# Neural Network Basic s

### Brief Review of Machine Learning

In supervised learning, parametric models are those where the model is a function of a fixed form with a number of unknown _parameters_.  Together with a loss function and a training set, an optimizer can select parameters to minimize the loss with respect to the training set.  Common optimizers include stochastic gradient descent.  It tweaks the parameters slightly to move the loss "downhill" due to a small batch of examples from the training set.

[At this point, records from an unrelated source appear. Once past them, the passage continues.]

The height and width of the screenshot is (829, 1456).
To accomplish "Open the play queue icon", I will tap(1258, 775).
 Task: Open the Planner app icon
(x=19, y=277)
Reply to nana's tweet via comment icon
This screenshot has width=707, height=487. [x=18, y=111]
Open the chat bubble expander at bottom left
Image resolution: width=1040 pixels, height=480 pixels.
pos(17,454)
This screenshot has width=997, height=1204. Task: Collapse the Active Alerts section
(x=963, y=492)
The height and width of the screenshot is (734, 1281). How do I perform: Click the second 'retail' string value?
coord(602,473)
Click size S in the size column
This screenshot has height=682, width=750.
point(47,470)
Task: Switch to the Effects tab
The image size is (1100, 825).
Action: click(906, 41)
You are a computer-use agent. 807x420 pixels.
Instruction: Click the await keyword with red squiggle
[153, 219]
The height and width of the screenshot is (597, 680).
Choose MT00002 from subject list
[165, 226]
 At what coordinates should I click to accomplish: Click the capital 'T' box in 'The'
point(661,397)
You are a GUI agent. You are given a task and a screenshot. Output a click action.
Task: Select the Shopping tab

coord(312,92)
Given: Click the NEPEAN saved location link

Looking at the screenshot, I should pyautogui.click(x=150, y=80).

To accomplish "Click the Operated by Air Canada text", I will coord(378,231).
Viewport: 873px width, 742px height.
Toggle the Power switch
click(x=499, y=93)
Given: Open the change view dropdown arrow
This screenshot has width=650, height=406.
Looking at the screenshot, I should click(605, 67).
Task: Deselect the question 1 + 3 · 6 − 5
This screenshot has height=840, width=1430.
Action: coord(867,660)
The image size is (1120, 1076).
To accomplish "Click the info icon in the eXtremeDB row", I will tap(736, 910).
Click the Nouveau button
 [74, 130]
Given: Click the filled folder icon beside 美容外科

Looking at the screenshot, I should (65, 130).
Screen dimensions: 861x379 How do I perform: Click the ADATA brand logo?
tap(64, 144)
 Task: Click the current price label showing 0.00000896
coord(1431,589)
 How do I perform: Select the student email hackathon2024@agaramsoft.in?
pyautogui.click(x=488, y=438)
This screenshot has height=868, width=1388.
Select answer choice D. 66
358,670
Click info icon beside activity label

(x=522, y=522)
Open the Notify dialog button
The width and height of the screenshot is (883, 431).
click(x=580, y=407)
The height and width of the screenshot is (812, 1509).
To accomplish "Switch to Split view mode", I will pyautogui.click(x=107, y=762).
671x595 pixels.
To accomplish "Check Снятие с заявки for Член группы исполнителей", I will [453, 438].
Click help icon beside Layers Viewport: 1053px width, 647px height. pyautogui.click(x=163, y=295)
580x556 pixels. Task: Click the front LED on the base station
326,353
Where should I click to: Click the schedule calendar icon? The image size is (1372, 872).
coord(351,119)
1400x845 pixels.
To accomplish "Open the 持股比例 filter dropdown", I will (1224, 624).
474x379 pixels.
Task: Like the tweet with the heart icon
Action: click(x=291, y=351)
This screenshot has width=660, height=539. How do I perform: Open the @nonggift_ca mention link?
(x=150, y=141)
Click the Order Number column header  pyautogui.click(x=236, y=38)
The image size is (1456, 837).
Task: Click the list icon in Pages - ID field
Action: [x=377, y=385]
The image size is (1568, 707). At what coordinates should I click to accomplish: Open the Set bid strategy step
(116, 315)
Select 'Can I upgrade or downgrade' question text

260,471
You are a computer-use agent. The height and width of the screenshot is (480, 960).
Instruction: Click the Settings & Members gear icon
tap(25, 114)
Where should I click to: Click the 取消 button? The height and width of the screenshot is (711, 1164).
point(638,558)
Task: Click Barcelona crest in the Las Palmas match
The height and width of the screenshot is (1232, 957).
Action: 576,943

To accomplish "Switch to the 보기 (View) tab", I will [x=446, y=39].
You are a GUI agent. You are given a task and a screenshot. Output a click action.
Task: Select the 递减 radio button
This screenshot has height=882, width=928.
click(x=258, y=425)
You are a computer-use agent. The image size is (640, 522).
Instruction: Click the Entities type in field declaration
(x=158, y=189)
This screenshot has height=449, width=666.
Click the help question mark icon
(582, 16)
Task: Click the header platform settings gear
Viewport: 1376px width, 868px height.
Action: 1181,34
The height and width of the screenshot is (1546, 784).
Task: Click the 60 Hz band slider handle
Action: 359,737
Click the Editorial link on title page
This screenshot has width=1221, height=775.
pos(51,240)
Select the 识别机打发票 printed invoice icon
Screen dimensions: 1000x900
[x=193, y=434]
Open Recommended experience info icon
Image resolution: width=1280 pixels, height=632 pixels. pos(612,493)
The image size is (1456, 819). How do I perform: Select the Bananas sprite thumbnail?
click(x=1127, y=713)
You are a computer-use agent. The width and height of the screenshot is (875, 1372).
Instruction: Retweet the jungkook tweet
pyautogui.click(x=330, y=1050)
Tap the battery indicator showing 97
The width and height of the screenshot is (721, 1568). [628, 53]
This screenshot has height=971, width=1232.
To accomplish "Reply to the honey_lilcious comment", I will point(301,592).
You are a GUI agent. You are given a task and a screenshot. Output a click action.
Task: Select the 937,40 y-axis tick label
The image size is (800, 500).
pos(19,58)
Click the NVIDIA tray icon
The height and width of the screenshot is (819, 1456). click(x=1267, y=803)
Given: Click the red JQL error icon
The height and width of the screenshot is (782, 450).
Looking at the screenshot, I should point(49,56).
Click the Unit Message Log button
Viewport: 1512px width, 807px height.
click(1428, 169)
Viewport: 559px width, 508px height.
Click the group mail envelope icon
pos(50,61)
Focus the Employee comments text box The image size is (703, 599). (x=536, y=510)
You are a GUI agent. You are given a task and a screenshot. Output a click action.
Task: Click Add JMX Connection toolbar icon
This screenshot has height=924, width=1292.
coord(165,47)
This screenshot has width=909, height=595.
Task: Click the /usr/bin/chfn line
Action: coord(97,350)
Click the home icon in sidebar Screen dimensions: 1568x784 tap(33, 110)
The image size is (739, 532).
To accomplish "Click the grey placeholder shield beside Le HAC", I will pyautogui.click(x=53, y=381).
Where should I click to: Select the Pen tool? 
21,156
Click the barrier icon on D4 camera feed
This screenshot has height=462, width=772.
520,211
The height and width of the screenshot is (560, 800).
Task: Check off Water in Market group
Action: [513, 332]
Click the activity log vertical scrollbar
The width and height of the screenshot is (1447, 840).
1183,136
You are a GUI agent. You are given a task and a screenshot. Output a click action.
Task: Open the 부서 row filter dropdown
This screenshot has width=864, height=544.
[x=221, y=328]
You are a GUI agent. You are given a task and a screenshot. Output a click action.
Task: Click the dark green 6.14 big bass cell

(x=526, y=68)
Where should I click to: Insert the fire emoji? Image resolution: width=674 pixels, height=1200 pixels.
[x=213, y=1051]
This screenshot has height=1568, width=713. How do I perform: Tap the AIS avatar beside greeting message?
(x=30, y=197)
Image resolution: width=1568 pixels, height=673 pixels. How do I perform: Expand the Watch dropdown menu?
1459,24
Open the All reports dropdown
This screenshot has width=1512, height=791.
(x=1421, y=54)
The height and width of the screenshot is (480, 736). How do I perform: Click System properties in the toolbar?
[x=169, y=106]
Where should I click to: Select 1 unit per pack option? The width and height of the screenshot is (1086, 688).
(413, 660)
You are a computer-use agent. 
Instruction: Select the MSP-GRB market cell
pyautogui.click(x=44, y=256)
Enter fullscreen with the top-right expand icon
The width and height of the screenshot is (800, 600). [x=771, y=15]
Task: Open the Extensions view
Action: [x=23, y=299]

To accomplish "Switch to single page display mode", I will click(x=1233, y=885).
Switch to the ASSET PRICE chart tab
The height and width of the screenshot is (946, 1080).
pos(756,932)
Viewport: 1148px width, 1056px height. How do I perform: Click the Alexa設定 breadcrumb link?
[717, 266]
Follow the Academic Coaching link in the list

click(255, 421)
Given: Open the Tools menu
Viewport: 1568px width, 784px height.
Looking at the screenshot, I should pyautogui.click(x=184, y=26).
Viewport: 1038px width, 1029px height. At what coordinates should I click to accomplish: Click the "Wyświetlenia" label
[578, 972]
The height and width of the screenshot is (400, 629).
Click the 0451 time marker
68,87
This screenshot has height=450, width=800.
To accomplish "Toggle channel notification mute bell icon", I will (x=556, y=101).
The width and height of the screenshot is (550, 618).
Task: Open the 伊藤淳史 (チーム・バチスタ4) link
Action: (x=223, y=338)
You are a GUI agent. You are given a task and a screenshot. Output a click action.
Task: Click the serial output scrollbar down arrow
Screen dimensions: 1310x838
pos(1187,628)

## Part A:  Linear & Logistic Regression

You've likely seen linear regression before.  In linear regression, we fit a line (technically, hyperplane) that predicts a target variable, $y$, based on some features $x$.  The form of this model is affine (even if we call it "linear"):  

$$y_{hat} = xW + b$$

where $W$ and $b$ are weights and an offset, respectively, and are the parameters of this parametric model.  The loss function that the optimizer uses to fit these parameters is the squared error ($||\cdots||_2$) between the prediction and the ground truth in the training set.

You've also likely seen logistic regression, which is tightly related to linear regression.  Logistic regression also fits a line - this time separating the positive and negative examples of a binary classifier.  The form of this model is similar: 

$$y_{hat} = \sigma(xW + b)$$

where again $W$ and $b$ are the parameters of this model, and $\sigma$ is the [sigmoid function](https://en.wikipedia.org/wiki/Sigmoid_function) which maps un-normalized scores ("logits") to values $\hat{y} \in [0,1]$ that represent probabilities. The loss function that the optimizer uses to fit these parameters is the [cross entropy](../information_theory.ipynb) between the prediction and the ground truth in the training set.

This pattern of an affine transform, $xW + b$, occurs over and over in machine learning.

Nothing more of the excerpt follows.